This wasn't hallucination. He knew hallucinations. This was way too detailed. This was too structured, too consistent. The world didn't just… fill itself with anthropomorphic animals for fun.

He leaned halfway out the window like he was checking if someone pranked him.

Nope.

Everything was real.

A neon blue sky pulsed once overhead, like a heartbeat in the clouds, sending shockwaves of color rippling across the atmosphere.

Zander muttered, half in awe, half in pure exhausted disappointment, "Oh my god, this is The Merge… Hydro told me about this. He freaking told me. And I thought he was messing around."

He slammed the window shut.

Reality was clearly broken, and he was too tired to emotionally process that while barefoot.

He grabbed the remote again with shaking fingers.

Click.

The TV flickered on — but instead of some comedy show or gaming stream, every channel was a mess of emergency broadcasts.

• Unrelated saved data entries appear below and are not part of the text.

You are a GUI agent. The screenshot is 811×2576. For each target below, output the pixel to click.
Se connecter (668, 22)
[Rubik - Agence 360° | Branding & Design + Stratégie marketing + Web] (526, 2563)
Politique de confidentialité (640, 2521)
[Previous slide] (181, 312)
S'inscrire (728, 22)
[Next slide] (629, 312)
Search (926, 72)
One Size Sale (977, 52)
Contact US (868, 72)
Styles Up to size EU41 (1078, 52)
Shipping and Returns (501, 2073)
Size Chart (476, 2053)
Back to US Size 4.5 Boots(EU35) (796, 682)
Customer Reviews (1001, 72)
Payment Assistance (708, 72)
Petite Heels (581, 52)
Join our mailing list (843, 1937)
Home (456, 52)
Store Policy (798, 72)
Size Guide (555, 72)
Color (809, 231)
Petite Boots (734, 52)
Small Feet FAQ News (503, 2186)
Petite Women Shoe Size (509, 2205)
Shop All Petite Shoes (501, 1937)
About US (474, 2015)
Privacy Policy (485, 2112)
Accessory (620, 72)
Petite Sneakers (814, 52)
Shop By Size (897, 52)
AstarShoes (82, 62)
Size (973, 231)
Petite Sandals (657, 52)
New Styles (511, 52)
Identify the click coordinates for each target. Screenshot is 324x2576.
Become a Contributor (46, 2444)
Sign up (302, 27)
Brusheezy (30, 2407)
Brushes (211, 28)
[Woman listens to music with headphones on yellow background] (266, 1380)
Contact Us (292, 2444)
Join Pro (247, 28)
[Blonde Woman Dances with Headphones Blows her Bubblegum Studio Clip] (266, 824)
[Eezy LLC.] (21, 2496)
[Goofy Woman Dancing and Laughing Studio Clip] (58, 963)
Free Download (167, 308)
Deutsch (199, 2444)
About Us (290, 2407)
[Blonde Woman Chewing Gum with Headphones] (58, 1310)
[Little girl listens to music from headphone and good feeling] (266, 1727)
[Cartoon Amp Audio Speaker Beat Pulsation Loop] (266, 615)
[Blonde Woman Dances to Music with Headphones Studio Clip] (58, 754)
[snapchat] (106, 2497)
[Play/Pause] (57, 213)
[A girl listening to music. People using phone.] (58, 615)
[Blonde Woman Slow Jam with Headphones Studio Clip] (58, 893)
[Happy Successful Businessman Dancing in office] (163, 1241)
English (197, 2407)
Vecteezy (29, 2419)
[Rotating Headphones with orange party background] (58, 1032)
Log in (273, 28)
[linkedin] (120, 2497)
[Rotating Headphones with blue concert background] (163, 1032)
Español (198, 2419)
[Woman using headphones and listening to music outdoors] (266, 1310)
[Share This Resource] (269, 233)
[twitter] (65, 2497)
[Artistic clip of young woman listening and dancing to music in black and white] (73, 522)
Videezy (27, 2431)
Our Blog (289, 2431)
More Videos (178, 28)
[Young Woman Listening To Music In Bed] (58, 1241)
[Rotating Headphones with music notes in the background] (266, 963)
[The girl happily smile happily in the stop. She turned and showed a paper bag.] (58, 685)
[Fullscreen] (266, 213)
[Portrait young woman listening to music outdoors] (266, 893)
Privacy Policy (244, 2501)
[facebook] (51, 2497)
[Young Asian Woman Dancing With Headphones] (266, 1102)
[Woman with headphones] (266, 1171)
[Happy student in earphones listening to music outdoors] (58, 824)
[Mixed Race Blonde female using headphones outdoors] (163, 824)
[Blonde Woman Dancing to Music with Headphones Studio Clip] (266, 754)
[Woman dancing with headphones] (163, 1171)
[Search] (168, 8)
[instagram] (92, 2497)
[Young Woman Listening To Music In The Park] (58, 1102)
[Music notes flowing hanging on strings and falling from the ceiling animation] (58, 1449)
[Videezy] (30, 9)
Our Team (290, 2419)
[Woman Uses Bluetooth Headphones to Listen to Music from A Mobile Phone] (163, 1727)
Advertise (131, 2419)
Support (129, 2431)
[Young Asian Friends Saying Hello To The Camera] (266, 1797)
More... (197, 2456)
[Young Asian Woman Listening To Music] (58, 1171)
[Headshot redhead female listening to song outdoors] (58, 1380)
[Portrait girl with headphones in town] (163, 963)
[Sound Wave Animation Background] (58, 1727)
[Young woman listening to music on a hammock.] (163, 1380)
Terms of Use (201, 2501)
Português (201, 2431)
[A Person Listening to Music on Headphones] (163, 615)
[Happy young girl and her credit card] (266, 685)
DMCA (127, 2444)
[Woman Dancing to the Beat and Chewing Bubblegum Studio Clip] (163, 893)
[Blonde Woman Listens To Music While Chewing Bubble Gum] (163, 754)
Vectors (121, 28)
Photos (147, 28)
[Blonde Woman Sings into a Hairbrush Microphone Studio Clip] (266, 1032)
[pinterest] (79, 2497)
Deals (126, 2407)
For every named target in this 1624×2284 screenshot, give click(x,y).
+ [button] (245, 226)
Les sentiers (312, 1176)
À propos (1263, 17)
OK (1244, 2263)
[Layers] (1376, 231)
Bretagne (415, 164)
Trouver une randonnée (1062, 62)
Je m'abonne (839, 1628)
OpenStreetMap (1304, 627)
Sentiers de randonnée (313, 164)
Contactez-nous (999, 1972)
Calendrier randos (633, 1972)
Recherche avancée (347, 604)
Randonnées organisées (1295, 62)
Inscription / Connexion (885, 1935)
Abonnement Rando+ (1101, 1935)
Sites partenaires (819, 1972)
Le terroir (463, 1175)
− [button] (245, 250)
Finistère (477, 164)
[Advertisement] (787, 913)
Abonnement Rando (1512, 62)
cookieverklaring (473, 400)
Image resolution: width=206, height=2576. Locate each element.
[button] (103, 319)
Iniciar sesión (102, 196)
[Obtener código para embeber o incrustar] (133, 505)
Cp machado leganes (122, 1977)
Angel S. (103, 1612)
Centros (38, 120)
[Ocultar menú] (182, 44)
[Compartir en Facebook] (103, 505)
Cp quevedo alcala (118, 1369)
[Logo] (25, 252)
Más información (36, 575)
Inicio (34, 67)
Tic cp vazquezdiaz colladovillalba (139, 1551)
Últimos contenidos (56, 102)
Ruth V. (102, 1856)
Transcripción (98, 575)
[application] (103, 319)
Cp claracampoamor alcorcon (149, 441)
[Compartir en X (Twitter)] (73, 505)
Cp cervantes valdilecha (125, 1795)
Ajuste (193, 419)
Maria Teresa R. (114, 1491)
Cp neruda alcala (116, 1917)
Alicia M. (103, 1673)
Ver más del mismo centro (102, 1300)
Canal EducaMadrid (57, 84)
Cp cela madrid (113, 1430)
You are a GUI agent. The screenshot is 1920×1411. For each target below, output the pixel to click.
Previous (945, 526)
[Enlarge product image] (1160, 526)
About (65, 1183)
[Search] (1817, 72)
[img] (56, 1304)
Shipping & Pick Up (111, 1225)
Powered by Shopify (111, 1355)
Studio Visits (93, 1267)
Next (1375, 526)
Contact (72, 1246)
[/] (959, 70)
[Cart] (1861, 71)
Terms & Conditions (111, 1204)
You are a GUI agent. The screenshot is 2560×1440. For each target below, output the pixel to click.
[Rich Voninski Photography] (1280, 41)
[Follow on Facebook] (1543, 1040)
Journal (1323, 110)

Reporters yelling. Scientists panicking. Anchormen trying not to scream on live TV.

He flipped through channels, watching chaos unfold in montage fashion:

— A news reporter in New York desperately trying to maintain professionalism while a giant humanoid raccoon bought a pretzel from a street vendor behind her.

— A helicopter shot of Paris where half the sky looked like Earth, and the other half looked like a fantasy painting that gained consciousness.

— A school in Tokyo where anime-looking characters and normal kids were screaming, everyone unsure who was real and who was "fiction made real."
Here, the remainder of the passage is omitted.